Dapat dilihat pada Nisan Makam Sultan Malik al-Saleh yang berarti kerajaan Samudra Pasai bersifat terbuka dalam menerima budaya lain yaitu dengan memadukan budaya Islam dengan budaya India.[23]
3. Kerajaan Demak
Sebelum dikenal dengan nama Demak, daerah tersebut dikenal dengan nama Bintoro atau Gelagahwangi yang merupakan daerah kadipaten di bawah kekuasaan Majapahit. Kadipaten Demak tersebut dikuasai oleh Raden Patah salah seorang keturunan Raja Brawijaya V (Bhre Kertabumi) yaitu raja Majapahit. Dengan berkembangnya Islam di Demak, maka Demak dapat berkembang sebagai kota dagang dan pusat penyebaran Islam di pulau Jawa. Hal ini dijadikan kesempatan bagi Demak untuk melepaskan diri dengan melakukan penyerangan terhadap Majapahit.

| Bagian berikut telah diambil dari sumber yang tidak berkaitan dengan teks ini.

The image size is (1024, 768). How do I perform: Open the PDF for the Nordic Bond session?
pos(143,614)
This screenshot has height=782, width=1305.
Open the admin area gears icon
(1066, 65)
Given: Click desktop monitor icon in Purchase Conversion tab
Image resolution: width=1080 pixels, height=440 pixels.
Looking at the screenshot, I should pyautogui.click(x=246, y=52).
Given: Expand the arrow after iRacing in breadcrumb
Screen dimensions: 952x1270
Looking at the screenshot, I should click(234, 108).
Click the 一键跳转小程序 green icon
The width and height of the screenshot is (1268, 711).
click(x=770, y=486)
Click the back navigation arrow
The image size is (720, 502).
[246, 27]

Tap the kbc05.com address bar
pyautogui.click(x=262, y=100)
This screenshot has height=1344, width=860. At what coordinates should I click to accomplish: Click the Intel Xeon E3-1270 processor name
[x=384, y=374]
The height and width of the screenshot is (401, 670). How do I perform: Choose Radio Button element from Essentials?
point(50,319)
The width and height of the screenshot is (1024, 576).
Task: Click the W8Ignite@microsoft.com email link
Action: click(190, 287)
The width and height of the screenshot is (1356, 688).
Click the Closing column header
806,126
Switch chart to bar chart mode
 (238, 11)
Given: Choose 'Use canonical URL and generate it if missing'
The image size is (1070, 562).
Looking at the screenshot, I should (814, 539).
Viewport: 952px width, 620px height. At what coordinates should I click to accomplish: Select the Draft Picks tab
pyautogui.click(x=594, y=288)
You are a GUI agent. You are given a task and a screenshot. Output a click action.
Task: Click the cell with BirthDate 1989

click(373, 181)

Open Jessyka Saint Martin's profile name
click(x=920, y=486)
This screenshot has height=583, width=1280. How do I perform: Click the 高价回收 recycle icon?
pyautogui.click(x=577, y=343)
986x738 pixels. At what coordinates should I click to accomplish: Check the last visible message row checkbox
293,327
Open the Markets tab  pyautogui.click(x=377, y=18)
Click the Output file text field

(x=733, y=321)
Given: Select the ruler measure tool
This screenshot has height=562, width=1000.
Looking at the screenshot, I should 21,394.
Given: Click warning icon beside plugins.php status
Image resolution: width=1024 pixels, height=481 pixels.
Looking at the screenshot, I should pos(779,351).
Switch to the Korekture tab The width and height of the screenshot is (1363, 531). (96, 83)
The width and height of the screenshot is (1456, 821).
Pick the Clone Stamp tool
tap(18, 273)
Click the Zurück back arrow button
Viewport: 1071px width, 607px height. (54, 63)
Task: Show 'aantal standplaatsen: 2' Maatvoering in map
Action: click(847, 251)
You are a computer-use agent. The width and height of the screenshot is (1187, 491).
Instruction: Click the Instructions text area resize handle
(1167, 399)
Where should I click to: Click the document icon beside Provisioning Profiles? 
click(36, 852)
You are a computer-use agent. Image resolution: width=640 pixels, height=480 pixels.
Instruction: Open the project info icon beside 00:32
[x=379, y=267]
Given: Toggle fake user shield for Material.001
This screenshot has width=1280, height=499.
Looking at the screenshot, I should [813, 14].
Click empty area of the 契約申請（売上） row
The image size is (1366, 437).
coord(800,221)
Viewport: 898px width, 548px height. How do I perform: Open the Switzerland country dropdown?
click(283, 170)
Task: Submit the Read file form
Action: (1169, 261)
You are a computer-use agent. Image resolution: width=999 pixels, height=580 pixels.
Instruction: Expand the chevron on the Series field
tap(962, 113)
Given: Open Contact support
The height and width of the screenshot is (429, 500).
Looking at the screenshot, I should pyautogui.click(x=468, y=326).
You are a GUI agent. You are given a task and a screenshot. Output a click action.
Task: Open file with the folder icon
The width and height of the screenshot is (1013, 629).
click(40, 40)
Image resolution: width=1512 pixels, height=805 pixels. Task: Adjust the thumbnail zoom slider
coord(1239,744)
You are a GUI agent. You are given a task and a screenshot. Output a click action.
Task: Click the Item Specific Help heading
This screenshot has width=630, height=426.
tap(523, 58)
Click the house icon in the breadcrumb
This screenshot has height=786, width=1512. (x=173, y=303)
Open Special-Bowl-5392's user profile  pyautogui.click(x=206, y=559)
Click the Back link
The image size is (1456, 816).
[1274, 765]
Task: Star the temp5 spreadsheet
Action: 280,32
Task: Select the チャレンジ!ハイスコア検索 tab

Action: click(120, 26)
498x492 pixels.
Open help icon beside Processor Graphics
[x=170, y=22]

Setelah Majapahit hancur maka Demak berdiri sebagai kerajaan Islam pertama di pulau Jawa dengan rajanya yaitu Raden Patah. Kerajaan Demak secara geografis terletak di Jawa Tengah dengan pusat pemerintahannya di daerah Bintoro di muara sungai Demak, yang dikelilingi oleh daerah rawa yang luas di perairan Laut Muria. (sekarang Laut Muria sudah merupakan dataran rendah yang dialiri sungai Lusi).
Bintoro sebagai pusat kerajaan Demak terletak antara Bergola dan Jepara, dimana Bergola adalah pelabuhan yang penting pada masa berlangsungnya kerajaan Mataram (Wangsa Syailendra), sedangkan Jepara akhirnya berkembang sebagai pelabuhan yang penting bagi kerajaan Demak.
A. Kehidupan Politik
Lokasi kerajaan Demak yang strategis untuk perdagangan nasional, karena menghubungkan perdagangan antara Indonesia bagian Barat dengan Indonesia bagian Timur, serta keadaan Majapahit yang sudah hancur, maka Demak berkembang sebagai kerajaan besar di pulau Jawa, dengan rajanya yang pertama yaitu Raden Patah. Ia bergelar Sultan Alam Akbar al-Fatah (1500 - 1518).
Pada masa pemerintahannya Demak memiliki peranan yang penting dalam rangka penyebaran agama Islam khususnya di pulau Jawa, karena Demak berhasil menggantikan peranan Malaka, setelah Malaka jatuh ke tangan Portugis 1511. Kehadiran Portugis di Malaka merupakan ancaman bagi Demak di pulau Jawa. Untuk mengatasi keadaan tersebut maka pada tahun 1513 Demak melakukan penyerangan terhadap Portugis di Malaka, yang dipimpin oleh Adipati Unus atau terkenal dengan sebutan Pangeran Sabrang Lor.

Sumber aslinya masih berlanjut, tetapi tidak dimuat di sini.